Iraq is poised to become the world’s No. 2  oil exporter after Saudi Arabia within 20 years and double its output by 2020, the International Energy Agency said Tuesday.

Daily production could reach 6.1 million barrels by 2020, up from the current output of around of 3 million barrels, and top more than 8 million barrels by 2035, the Paris-based agency said in a special edition of its World Energy Outlook.

The expansion will make Iraq “"by far the largest contributor to global supply growth" over the next 20 years, taking the place of Russia as the world's second-largest oil exporter, it said.

Iraq’s oil production stagnated for years due to wars and sanctions. Living standards have fallen sharply, as Iraq’s per capita gross domestic product declined by more than one-fifth in real terms between 1980 and 2011, leaving this indicator as one of the lowest in the Middle East.

Yet Iraq is also a country of immense potential. It's estimated to have the fifth-largest proven oil reserves and 13th-largest proven global gas reserves, as well as vast potential for further discoveries.

Energy is already the cornerstone of Iraq’s economy, with oil exports accounting for 95 percent of government revenues and equal to over 70 percent of GDP in 2011. The pace of Iraq’s revival in the coming decades depends very heavily on the oil sector.

The leading global energy monitor reported that Iraq stands to gain almost $5 trillion in revenues from oil exports over the period to 2035, an annual average of $200 billion and an opportunity to transform the country’s future prospects.

"Developments in Iraq’s energy sector are critical for the country’s prospects and also for the health of the global economy," said IEA Chief Economist Fatih Birol, the report’s chief author. "But success is not assured, and failure to achieve the anticipated increase in Iraq’s oil supply would put global oil markets on course for troubled waters."
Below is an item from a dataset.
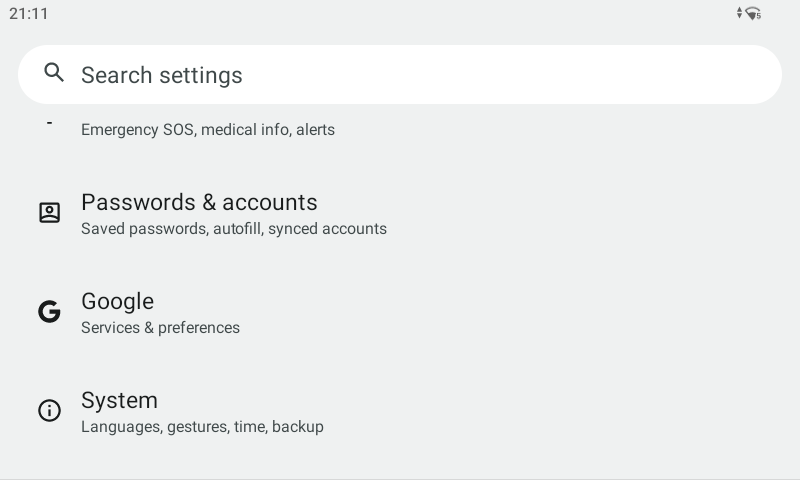
Task: Click "Saved passwords, autofill, synced accounts" subtitle
Action: pyautogui.click(x=234, y=229)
The country’s central government in Baghdad must overcome internal disputes over oil rights with the Kurdish regional authorities in the north and increase current investment from $9 billion in 2011 to $25 billion a year on average for the rest of the decade, the report warned.

Kurdistan this year has signed deals with Exxon Mobil Corp. (NYSE: XOM), Chevron Corp. (NYSE: CVX) and France's Total S.A. (NYSE: TOT) to explore for oil in its territory.

Significant delays in the development of Iraq’s reserves could cost $3 trillion in lost national wealth for Iraq and bring difficult times to international oil markets, the IEA said.

Should the low projection prove to be the more accurate, Iraq’s oil output would only rise to 4 million barrels a day in 2020 and to 5.3 billion barrels in 2035. Meanwhile, oil prices per barrel could reach nearly $140 in real terms in 2035, nearly $15 a barrel more than the IEA’s current central assumption.

In the U.S., the price of West Texas Intermediate oil rose $3.12 to $92.45 a barrel in Tuesday trading.